Finding a sort permutation

Given a std::vector<T> and a comparison for T's, we want to be able to find the permutation you would use if you were to sort the vector using this comparison.

template <typename T, typename Compare> std::vector<std::size_t> sort_permutation(     const std::vector<T>& vec,     Compare& compare) {     std::vector<std::size_t> p(vec.size());     std::iota(p.begin(), p.end(), 0);     std::sort(p.begin(), p.end(),         [&](std::size_t i, std::size_t j){ return compare(vec[i], vec[j]); });     return p; } 

Applying a sort permutation

Given a std::vector<T> and a permutation, we want to be able to build a new std::vector<T> that is reordered according to the permutation.

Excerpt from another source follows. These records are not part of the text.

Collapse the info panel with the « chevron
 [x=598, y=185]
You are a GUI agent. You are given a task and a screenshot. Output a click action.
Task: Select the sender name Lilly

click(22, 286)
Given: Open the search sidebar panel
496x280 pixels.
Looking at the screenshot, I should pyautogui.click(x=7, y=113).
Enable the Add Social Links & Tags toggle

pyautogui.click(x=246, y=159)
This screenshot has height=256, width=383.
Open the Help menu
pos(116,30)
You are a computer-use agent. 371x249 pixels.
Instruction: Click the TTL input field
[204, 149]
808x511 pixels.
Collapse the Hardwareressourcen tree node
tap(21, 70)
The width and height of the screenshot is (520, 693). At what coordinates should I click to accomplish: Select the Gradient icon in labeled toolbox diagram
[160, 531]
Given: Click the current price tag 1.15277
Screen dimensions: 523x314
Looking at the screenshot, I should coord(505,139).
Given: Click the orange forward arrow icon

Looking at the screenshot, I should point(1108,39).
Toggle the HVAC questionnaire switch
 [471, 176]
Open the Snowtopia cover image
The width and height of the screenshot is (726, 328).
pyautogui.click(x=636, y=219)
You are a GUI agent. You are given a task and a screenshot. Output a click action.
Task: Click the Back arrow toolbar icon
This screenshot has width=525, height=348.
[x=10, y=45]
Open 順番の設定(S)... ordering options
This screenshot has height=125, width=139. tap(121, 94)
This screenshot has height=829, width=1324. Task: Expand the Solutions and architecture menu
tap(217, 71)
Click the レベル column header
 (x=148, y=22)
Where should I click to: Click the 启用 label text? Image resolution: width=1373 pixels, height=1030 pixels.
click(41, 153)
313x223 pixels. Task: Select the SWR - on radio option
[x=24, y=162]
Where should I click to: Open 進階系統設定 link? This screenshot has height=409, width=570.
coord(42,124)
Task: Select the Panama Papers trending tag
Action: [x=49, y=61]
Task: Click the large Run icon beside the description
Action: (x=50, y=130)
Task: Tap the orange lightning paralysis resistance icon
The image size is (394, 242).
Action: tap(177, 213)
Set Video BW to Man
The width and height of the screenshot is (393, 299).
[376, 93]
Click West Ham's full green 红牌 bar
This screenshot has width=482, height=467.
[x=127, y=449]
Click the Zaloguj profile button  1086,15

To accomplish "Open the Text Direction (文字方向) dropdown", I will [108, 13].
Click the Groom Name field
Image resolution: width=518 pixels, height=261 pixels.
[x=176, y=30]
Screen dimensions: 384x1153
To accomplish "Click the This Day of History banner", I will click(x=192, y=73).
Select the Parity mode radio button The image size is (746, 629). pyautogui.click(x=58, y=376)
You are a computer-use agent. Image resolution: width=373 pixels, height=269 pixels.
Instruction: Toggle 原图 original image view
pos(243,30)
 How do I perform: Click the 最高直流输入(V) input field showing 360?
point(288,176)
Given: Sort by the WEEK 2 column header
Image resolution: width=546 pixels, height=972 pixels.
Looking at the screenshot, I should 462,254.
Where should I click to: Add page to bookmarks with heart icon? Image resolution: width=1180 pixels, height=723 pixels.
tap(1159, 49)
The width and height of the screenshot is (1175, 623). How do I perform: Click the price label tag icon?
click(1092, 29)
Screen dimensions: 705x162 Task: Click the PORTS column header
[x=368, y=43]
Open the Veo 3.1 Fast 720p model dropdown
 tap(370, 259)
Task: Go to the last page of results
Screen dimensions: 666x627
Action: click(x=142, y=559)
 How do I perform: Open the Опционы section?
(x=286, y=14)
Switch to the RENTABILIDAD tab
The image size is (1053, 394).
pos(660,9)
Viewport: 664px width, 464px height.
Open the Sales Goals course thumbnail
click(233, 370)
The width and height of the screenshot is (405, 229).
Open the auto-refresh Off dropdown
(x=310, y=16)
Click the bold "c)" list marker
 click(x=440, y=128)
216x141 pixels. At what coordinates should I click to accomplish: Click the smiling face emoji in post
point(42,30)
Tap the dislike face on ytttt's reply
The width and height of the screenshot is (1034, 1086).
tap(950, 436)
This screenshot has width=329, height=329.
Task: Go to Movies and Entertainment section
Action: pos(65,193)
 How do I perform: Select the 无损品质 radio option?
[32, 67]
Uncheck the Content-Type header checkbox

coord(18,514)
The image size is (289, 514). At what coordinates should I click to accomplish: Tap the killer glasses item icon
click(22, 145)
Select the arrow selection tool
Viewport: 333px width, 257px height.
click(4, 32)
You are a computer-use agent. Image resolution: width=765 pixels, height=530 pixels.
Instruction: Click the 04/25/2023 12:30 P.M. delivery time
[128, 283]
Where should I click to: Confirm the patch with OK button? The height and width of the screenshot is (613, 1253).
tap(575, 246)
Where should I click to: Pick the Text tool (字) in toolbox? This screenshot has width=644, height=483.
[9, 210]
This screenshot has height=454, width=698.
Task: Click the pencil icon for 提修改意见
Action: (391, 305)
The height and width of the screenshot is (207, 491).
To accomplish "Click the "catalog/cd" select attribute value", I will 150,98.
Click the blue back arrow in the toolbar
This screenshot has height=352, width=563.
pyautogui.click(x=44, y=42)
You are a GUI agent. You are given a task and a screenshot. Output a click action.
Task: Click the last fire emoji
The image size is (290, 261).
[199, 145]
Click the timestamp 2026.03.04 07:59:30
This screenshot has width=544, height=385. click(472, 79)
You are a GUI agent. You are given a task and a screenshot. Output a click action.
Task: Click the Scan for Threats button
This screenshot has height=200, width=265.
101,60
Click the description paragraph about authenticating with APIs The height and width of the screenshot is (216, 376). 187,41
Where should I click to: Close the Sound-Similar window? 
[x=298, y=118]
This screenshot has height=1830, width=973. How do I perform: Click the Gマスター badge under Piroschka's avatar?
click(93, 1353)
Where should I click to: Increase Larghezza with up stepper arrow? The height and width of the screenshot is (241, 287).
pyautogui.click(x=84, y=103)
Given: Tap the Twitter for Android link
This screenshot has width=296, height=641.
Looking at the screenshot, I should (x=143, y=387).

template <typename T> std::vector<T> apply_permutation(     const std::vector<T>& vec,     const std::vector<std::size_t>& p) {     std::vector<T> sorted_vec(vec.size());     std::transform(p.begin(), p.end(), sorted_vec.begin(),         [&](std::size_t i){ return vec[i]; });     return sorted_vec; } 

You could of course modify apply_permutation to mutate the vector you give it rather than returning a new sorted copy. This approach is still linear time complexity and uses one bit per item in your vector. Theoretically, it's still linear space complexity; but, in practice, when sizeof(T) is large the reduction in memory usage can be dramatic. (See details)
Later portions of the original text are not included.